> Brief
Your copy should hold exactly the lines from the one containing "Search in 'Cari tipe pelanggan' field" through the last line of the entries, and no pictures.

> Data records
----------
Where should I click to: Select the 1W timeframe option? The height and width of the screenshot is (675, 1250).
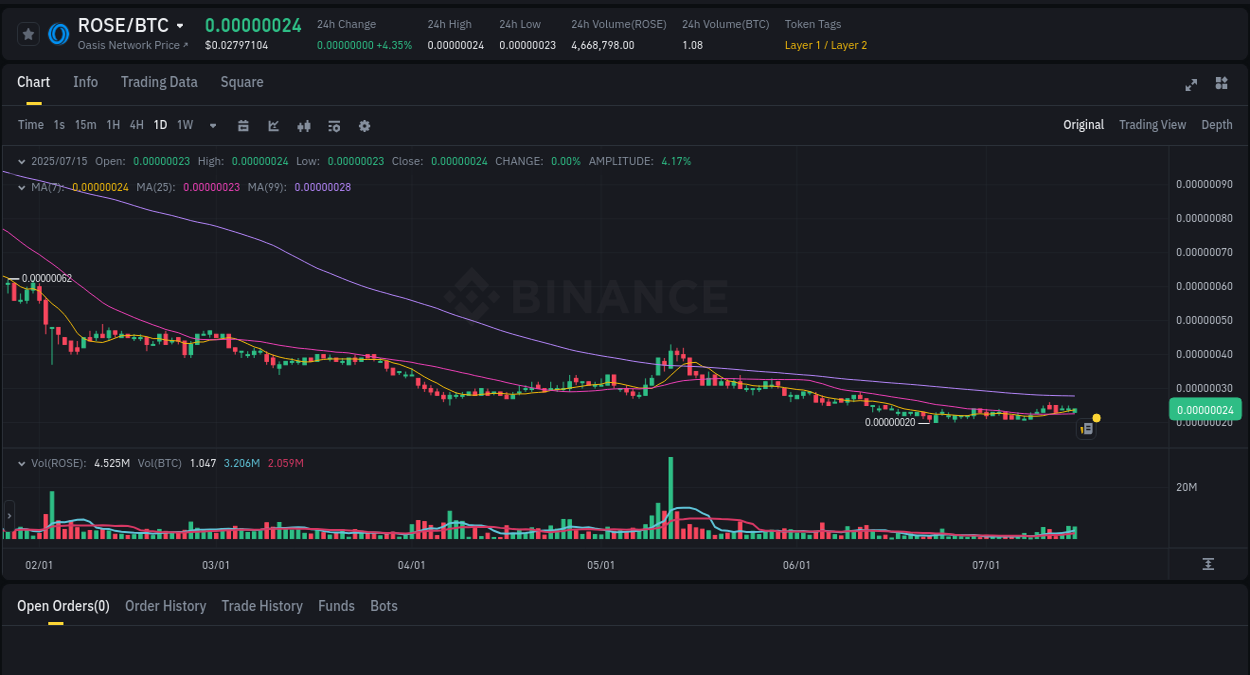tap(184, 126)
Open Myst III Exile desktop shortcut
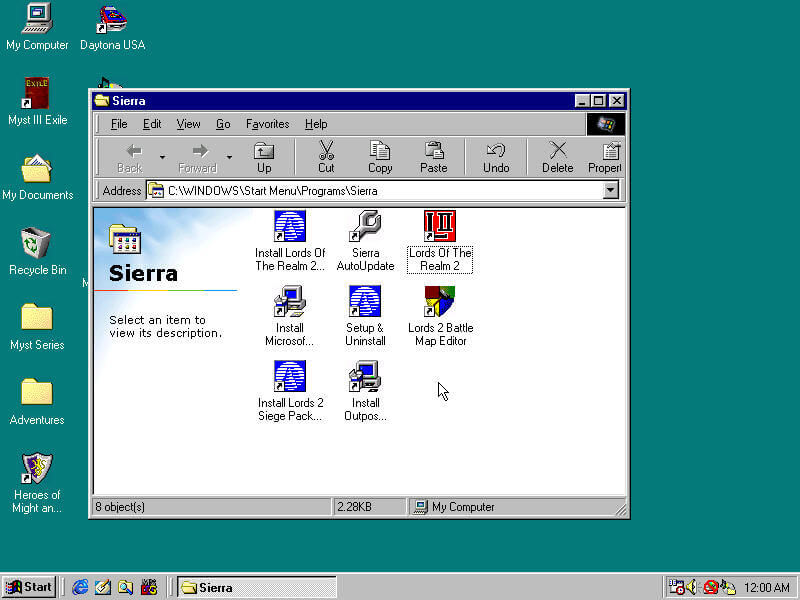The height and width of the screenshot is (600, 800). tap(37, 95)
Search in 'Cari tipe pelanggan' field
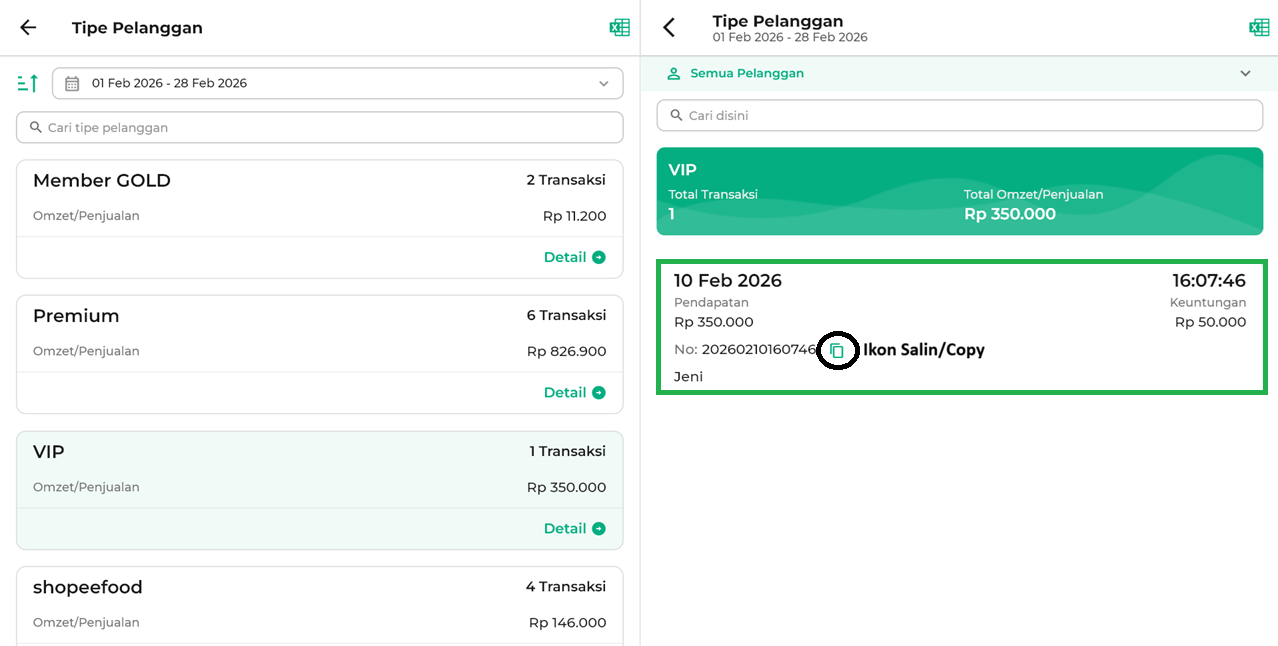This screenshot has width=1278, height=646. pos(320,128)
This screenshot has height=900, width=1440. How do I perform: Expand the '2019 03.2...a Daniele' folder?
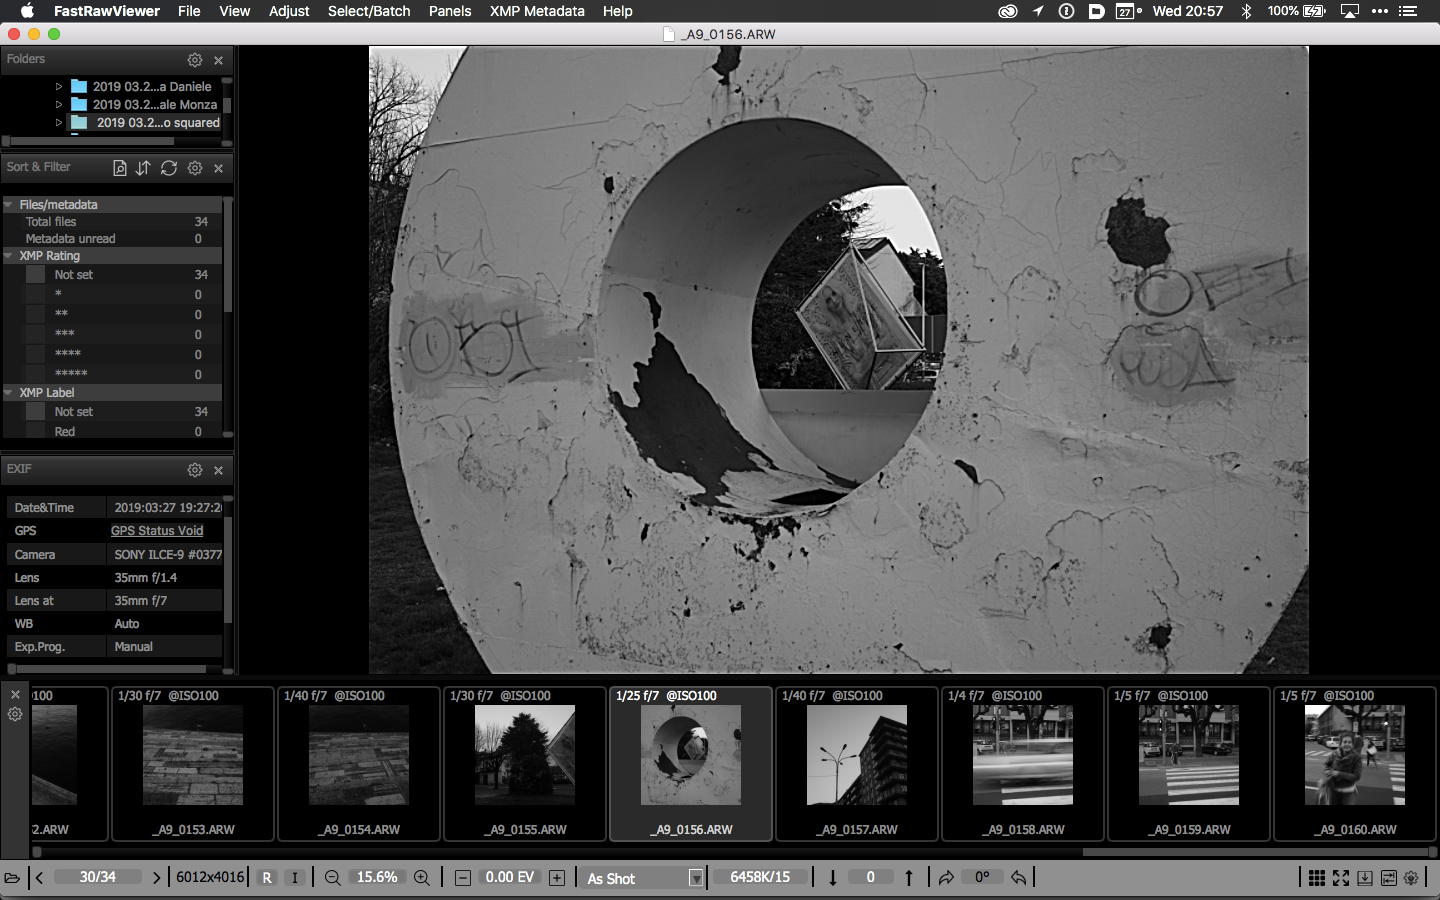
----------
> Exercise solution
Search in 'Cari tipe pelanggan' field
This screenshot has width=1278, height=646. pos(320,128)
This screenshot has height=900, width=1440. How do I perform: Expand the '2019 03.2...a Daniele' folder?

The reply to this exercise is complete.